By Mark Terry
Published: Jun 28, 2021
The controversial drug was granted approval despite the agency’s Peripheral and Central Nervous System Drugs Advisory Committee voting against the drug in November 2020 and assured that the agency was not considering an accelerated approval. But the agency did approve it via an accelerated approval pathway, which used surrogate endpoints, in the case of Aduhelm, removal of amyloid plaques, instead of clinical evidence of improvement in cognition and memory. It also requires post-marketing studies with a nine-year timeline.
On Friday, June 25, the House Committee on Oversight and Reform announced plans to investigate the approval and pricing of the drug. The drug has a list price of $56,000 per year.
In their statement, the House Committee said, “We have serious concerns about the steep price of Biogen’s new Alzheimer’s drug Aduhelm and the process that led to its approval despite questions about the drug’s clinical benefit.” The investigation was announced by Rep. Carolyn Maloney (D-NY), chair of the committee and Rep. Frank Pallone, Jr. (D-NJ), chair of the Committee on Energy and Commerce.
Biogen, on its part, has defended the price of the drug, noting that Merck’s checkpoint inhibitor Keytruda (pembrolizumab) for certain types of cancer can run up to $150,000 per year and AbbVie’s Humira for inflammatory conditions like psoriasis and rheumatoid arthritis, can cost more than $70,000 per year.
“There is no perfect analog in this space,” Biogen’s spokeswoman Allison Parks told the Boston Globe, “but we have priced Aduhelm at roughly 1/3 the level of cancer immunotherapies and roughly 25% below the average level of psoriasis biologics,” such as Humira.
Critics of the drug pushed back hard.
Brian Skorney, an analyst at Baird, who doesn’t think the FDA should have approved Aduhelm, said, “Keytruda is an expensive drug, but for patients with non-small cell lung cancer, you have clinical data showing it improves survival. The concern here with Aduhelm’s price is there’s no argument that it does for Alzheimer’s patients what Keytruda does for cancer patients.”
Parks indicated that Biogen believes the $56,000 price tag “reflects the overall value this treatment brings to patients, caregivers and society.”
Prior to the approval, the Institute for Clinical and Economic Review (ICER), a drug-pricing watchdog, issued a preliminary report attacking the drug’s clinical trial data over insufficient efficacy and recommended a price, if approved, of $2500 to $8300 per patient per year. ICER does not have official standing with drug pricing, although they are influential in bringing attention to drug-pricing issues.

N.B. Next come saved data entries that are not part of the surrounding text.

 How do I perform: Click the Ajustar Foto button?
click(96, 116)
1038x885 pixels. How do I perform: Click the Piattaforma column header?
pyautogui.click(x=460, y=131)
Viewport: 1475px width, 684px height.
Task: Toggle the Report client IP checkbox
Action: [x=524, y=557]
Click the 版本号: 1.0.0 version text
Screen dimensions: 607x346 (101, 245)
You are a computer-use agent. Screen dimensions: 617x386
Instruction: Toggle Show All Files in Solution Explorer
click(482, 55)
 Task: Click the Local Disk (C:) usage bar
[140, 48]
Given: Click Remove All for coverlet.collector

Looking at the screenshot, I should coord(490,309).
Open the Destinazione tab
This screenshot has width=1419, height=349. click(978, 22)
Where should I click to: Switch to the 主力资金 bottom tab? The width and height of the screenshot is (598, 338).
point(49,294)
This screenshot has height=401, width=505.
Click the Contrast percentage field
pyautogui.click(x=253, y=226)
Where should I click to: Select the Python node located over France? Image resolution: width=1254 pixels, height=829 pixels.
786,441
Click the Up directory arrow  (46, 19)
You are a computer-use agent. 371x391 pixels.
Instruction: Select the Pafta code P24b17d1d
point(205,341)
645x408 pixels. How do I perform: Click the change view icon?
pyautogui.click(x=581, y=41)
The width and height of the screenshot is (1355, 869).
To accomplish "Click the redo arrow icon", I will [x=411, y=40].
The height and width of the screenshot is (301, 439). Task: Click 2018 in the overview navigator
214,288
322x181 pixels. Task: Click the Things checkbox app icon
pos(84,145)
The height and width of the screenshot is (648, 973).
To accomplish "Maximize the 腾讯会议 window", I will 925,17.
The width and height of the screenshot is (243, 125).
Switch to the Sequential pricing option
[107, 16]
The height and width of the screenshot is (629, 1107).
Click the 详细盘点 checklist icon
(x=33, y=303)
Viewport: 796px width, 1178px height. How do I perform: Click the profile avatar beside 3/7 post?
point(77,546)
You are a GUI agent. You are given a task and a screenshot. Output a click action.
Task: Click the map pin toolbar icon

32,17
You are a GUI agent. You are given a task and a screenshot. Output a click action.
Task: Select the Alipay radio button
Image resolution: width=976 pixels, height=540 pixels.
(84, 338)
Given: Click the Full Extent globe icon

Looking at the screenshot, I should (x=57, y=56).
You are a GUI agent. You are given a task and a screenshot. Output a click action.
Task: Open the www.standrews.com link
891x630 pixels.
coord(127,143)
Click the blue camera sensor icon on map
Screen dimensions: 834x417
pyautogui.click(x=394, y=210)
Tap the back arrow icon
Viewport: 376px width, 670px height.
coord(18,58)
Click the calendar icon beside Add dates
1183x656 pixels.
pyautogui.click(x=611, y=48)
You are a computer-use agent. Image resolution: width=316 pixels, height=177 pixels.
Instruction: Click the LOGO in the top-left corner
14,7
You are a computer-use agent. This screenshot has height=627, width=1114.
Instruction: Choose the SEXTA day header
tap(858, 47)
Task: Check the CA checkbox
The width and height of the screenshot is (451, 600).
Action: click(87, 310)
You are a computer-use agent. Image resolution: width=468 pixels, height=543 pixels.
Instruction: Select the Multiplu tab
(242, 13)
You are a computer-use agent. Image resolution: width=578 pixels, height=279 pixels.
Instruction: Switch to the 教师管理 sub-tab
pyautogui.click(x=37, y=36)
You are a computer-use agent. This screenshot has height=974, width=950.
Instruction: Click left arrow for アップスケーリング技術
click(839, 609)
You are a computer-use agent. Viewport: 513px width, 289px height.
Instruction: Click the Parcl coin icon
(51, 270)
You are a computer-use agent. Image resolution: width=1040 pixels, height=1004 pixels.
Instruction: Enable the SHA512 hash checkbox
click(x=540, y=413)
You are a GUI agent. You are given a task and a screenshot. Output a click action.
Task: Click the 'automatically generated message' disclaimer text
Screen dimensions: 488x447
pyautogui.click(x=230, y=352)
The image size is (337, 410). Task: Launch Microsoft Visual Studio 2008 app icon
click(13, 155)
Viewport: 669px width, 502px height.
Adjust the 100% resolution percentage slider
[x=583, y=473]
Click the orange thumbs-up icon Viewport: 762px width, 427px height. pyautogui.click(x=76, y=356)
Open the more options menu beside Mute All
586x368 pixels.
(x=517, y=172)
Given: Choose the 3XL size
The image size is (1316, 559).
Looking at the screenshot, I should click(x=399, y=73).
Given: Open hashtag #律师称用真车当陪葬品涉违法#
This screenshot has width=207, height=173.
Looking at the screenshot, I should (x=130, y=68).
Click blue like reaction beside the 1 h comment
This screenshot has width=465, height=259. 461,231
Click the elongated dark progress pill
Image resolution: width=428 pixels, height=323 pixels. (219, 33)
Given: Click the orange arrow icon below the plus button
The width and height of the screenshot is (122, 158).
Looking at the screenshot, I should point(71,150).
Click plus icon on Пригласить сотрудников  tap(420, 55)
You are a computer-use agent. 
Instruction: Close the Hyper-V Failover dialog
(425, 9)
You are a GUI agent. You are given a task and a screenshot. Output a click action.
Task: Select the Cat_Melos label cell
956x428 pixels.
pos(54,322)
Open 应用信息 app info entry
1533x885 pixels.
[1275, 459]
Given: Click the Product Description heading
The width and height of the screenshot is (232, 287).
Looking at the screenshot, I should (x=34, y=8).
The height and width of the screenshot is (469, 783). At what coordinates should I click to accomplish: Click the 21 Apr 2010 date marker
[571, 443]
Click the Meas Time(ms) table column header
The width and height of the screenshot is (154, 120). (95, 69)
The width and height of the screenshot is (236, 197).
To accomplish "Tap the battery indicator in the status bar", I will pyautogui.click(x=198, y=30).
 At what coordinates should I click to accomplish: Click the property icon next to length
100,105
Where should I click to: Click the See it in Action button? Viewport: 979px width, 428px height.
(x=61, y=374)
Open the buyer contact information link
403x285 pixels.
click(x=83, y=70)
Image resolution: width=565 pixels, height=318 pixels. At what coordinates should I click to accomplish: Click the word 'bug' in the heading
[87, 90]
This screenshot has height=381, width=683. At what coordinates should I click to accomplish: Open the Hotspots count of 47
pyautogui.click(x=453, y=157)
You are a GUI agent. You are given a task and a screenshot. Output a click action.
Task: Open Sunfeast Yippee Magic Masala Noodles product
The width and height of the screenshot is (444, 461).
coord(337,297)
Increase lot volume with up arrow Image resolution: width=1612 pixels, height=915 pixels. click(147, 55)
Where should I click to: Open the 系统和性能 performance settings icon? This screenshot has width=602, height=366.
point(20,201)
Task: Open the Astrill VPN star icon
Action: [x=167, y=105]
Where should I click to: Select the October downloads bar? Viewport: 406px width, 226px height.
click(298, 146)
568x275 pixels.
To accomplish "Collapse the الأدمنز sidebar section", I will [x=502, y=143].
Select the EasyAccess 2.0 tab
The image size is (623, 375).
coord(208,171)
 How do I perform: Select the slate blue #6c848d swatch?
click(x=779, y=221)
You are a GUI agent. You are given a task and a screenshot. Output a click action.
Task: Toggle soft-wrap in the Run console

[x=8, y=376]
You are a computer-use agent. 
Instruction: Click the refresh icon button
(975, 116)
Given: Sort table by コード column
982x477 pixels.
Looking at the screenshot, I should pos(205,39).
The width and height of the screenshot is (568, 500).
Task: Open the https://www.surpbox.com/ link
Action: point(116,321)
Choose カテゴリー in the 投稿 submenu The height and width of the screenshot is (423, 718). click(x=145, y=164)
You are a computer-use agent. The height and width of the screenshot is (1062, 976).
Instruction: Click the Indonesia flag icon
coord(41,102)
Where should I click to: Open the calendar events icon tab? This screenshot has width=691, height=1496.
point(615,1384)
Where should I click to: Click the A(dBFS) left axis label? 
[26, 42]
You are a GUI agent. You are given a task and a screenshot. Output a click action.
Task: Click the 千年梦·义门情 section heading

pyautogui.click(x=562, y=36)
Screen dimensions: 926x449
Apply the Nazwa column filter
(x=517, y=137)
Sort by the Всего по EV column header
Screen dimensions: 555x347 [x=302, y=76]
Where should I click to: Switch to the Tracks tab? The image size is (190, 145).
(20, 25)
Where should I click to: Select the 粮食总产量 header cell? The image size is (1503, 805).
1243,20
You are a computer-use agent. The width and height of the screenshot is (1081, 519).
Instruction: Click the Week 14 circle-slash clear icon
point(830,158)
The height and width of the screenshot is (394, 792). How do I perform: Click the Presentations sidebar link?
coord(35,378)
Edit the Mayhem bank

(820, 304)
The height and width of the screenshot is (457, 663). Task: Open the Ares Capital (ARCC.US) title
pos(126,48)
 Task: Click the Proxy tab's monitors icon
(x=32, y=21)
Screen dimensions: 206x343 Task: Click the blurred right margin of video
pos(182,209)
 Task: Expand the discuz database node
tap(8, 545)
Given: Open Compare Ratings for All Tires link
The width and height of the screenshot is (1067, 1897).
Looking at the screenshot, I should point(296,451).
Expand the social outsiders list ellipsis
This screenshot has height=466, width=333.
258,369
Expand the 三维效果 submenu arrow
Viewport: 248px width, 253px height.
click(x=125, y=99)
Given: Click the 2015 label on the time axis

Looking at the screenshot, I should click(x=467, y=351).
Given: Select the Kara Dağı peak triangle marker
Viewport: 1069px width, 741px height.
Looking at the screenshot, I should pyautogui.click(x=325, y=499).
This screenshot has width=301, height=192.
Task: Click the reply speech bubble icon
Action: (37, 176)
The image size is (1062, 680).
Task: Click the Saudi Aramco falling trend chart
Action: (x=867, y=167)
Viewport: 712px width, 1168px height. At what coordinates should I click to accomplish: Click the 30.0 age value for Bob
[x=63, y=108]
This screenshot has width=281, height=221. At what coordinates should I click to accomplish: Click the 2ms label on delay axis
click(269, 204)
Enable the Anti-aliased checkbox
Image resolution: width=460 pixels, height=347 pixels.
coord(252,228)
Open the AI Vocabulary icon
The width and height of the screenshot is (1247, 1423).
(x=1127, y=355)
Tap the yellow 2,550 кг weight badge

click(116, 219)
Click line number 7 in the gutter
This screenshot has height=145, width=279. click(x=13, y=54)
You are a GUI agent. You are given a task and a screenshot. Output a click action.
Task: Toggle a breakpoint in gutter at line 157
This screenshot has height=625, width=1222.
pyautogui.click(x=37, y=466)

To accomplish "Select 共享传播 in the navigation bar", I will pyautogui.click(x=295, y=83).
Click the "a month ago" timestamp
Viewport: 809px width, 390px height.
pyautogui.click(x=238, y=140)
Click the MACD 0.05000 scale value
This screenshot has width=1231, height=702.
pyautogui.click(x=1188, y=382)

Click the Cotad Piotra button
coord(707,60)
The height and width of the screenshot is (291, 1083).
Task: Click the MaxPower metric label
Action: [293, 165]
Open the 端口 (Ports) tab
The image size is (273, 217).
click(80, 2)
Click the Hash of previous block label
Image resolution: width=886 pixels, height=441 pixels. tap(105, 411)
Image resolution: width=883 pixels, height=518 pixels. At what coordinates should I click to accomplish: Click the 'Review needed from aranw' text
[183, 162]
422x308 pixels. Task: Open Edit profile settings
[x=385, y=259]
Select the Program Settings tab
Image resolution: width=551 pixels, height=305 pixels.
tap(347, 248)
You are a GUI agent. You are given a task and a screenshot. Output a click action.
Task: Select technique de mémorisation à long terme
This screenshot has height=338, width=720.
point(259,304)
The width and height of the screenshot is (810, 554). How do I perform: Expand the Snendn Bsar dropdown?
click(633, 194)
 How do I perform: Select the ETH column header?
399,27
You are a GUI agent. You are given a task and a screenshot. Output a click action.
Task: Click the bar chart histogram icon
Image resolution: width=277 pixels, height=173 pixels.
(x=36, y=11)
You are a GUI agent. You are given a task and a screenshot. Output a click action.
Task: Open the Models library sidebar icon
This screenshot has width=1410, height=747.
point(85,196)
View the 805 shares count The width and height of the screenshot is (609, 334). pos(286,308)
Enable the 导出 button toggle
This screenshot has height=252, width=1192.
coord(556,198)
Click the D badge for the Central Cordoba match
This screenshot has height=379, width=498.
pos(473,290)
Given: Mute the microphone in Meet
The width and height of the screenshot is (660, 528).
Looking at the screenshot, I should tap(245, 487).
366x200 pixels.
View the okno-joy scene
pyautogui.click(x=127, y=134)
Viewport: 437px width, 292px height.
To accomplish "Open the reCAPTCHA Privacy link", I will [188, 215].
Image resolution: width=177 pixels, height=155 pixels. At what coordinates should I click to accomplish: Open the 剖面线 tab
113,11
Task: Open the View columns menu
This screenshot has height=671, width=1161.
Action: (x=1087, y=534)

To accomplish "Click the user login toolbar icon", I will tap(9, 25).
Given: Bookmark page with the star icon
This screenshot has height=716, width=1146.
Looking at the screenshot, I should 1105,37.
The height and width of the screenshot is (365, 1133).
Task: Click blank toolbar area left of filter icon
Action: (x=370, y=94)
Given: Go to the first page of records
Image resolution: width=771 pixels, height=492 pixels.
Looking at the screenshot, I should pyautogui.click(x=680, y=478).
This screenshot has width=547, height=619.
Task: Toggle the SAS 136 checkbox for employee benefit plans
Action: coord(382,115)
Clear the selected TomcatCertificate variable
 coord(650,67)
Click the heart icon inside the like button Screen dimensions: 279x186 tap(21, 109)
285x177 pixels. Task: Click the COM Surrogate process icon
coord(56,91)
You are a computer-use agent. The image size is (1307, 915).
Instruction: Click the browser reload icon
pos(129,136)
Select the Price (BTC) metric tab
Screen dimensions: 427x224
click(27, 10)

In a recent statement, Steven Pearson, president of ICER, said, “Based on the evidence we have today, this drug is nowhere near to being that effective, if it’s effective at all.”
The Kaiser Family Foundation has made projections that at $56,000 a year, Medicare might spend $57 billion or more annually on Aduhelm, which is more than Medicare Part B spends on all other drugs combined.
Pearson’s organization recently attempted to calculate a reasonable price for a hypothetical therapeutic that didn’t cure Alzheimer’s but stopped it from progressing in early-stage patients. They estimated it would be a breakthrough, and a reasonable price would be $50,000 to $70,000 per year and based on that $500 billion in annual costs to the U.S. health care system.
Drug pricing is an enormously controversial subject. For example, Novartis’ one-time gene therapy, Zolgensma, for spinal muscular atrophy (SMA), has a price tag of $2.1 million. That therapy, however, is essentially a cure, and the disease, which kills very young children, is sporadic. So the criticism of Aduhelm, per se, isn’t over the price itself, but over the accumulative price given the large population of potential patients and on the ambiguity over its efficacy.
Other politicians, including Senator Elizabeth Warren (D-Mass.) and Bill Cassidy (R-Louisiana) called on Congress to study the effect Aduhelm would have on the federal budget. Biogen and Eisai have indicated they expected to market the drug to the 1 to 2 million people in the U.S. with mild cognitive impairment. However, it’s not clear yet if or how much insurance companies will be willing to pay or place limitations on the patients who can receive it.
Biogen has indicated it is negotiating with Connecticut-based CIGNA and the Veterans Health Administration on “innovative access agreements.” Michael Sherman, chief medical officer of Point32Health, the second-largest health insurer in Massachusetts, told the Boston Globe they were studying whether to cover the drug, not only because of the price, but because the experts they have consulted over it have “uniformly … been negative about their belief in the efficacy of the drug.”
Even the Alzheimer’s Association, which supported the approval, is critical of the price. Joanne Pike, the organization’s chief strategy officer, said, “The association does not determine drug costs, but we’re adamant that the treatment be affordable and accessible. The price as it is today is unacceptable.”